-- QUOTED PASSAGE --
Researchers confirm what parents have suspected for decades… Some old school playing really is better for kids than PE

School children playing various outdoor games at Avenue End Primary School, near Easterhouse, in Glasgow (Andrew Cawley / DC Thomson)
School children playing various outdoor games at Avenue End Primary School, near Easterhouse, in Glasgow (Andrew Cawley / DC Thomson)

FOR generations, it has been the go-to instruction for harassed parents pestered by bored and fractious children: “Go outside and play”.

Now researchers have confirmed the long-held suspicion that playing outside is better for children than formal physical education classes.

The trial at seven Glasgow schools found that encouraging pupils to not only play sport but also create their own games increased their activity by more than half an hour every day.

Now it is believed that rolling out the pilot programme nationally could slash the number of youngsters at risk of obesity.

Medical experts recommend that children should have at least 60 minutes of vigorous physical activity a day, but few achieve this – with serious consequences for their health in later life.

The exercise levels of almost 200 children were monitored at the beginning and end of the five-month trial.

Instead of regular PE sessions, 172 of the children were given a Go2Play Active Play programme, twice weekly, with 30 minutes of activities such as catching, throwing, kicking, hopping and jumping.

This was followed by another 30 minutes of free play with basic equipment like balls, tennis racquets and skipping ropes.

Some young fun-seekers are for the high jump in Glasgow’s Maryhill in1980

On average, children spent three hours of the school day inactive, the study published in Preventive Medicine Reports found.

However, after the intervention, the report noted: “The percentage of time spent in sedentary behaviour decreased by 18.6%. Their light activity increased by 15.7% and moderate to vigorous physical activity increased by 2.8%.”

Avril Johnstone, a researcher at Strathclyde’s University’s physical activity for health group, said: “Active play is an under-researched area but there is increasing interest in its potential to increase physical activity.”

The intervention, now a 10-week programme, is being rolled out across 118 schools in Glasgow.

A spokesman for Inspiring Scotland, who launched the initiative, said: “Active Play is simple: it boosts physical activity in children and helps them develop fundamental movement skills such as coordination and balance.

“High levels of inactivity among Scotland’s children are having a serious effect on their health and wellbeing and can negatively impact the rest of their lives. Children need to be active and they need to play.” The initiative has already transformed the time children at Avenue End Primary School spend outdoors.

The grounds of the 299-roll school have been turned into a series of zones where youngsters can learn new skills and explore fresh activities.

Depute head John Cuthbertson said: “We have a football zone,a tennis zone, one for skipping ropes and hula hoops. We also have a space hopper range and a frisbee area.”

While formal PE has not been ditched, the outdoor activities have become more important and receive extra attention.

Mr Cuthbertson said: “Behaviour has improved, children are actively engaged, keeping fit and the only problem is sometimes equipment. It is keeping them active.“

And there has been a positive impact for staff, too.

“The senior teachers have increased their presence in the playground and are more involved with the children – which allows the children to see them in a different light. It has been beneficial for everybody all round.”

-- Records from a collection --
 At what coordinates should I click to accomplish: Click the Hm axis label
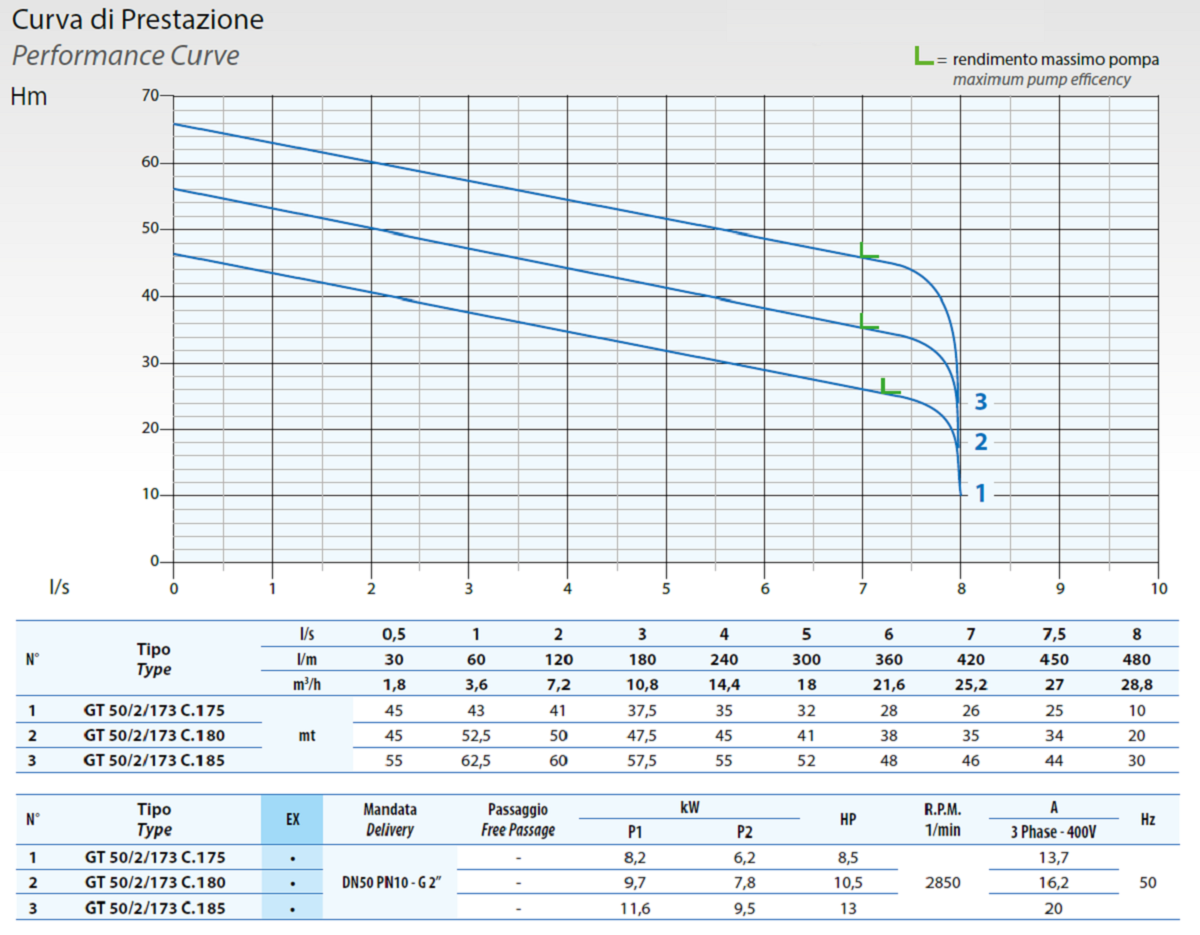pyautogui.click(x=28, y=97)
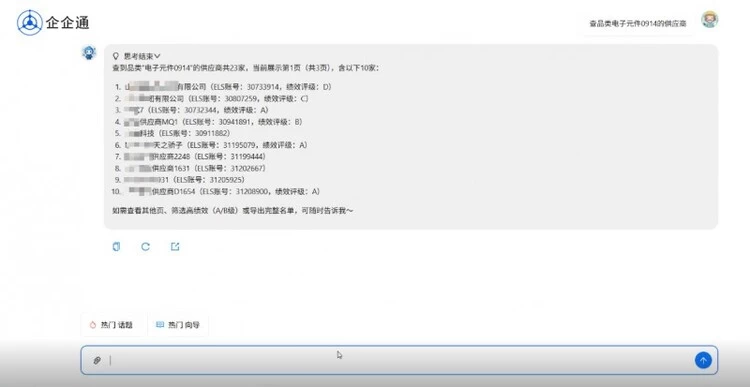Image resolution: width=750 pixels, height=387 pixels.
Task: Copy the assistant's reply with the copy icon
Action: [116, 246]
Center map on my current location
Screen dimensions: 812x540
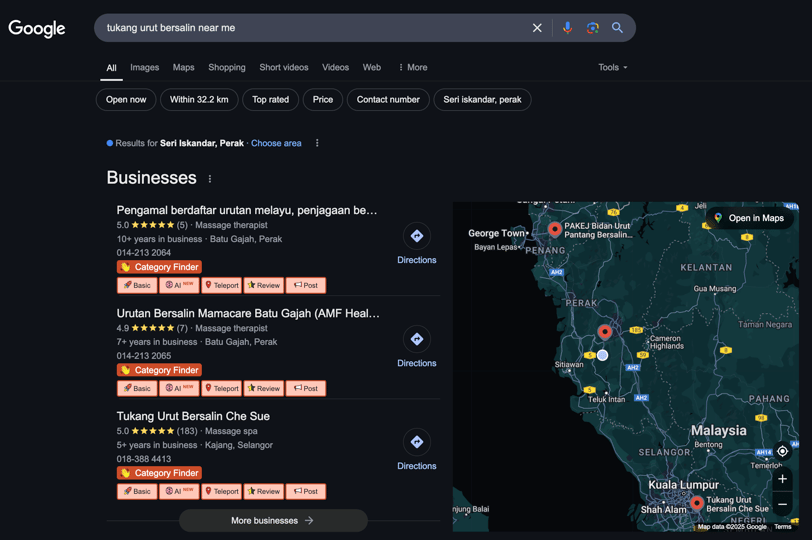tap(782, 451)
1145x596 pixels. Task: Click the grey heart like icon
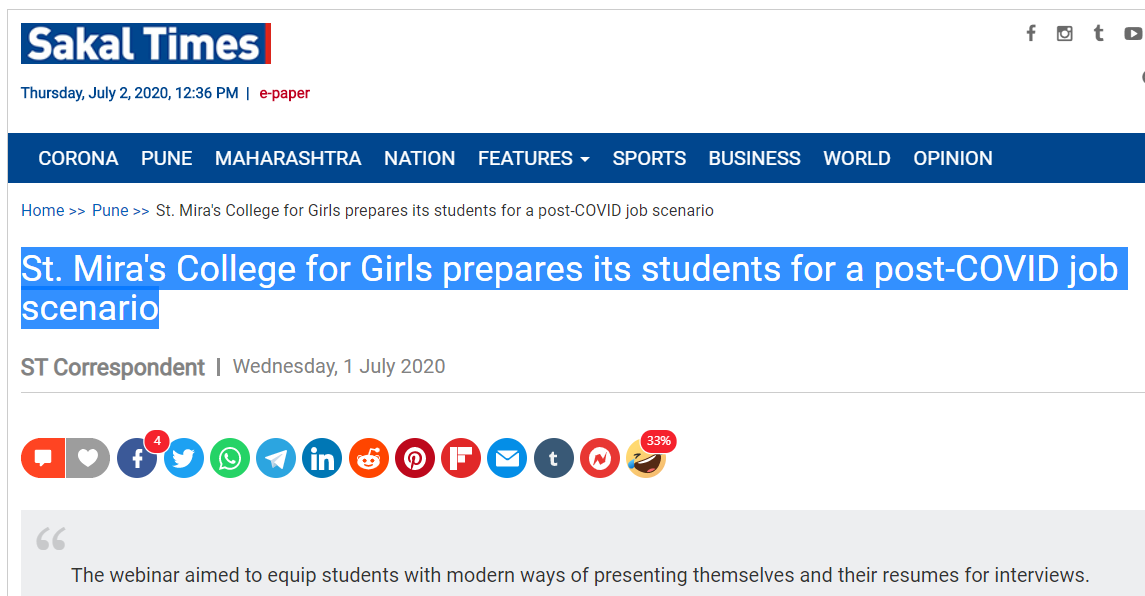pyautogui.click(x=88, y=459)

-- REQUIRED ACTION 1 --
Answer these from the active play article:
(a) How many Glasgow schools took part in the trial?
(b) How many of the children were given the Go2Play Active Play programme instead of regular PE?
(c) Across how many Glasgow schools is the intervention now being rolled out?
-- REQUIRED ACTION 2 --
Quote the active play article word for word, beginning at the words "A spokesman for" and stopping after "coordination and balance.".

-- RESPONSE BOX 1 --
(a) Seven.
(b) 172.
(c) 118.

-- RESPONSE BOX 2 --
A spokesman for Inspiring Scotland, who launched the initiative, said: “Active Play is simple: it boosts physical activity in children and helps them develop fundamental movement skills such as coordination and balance.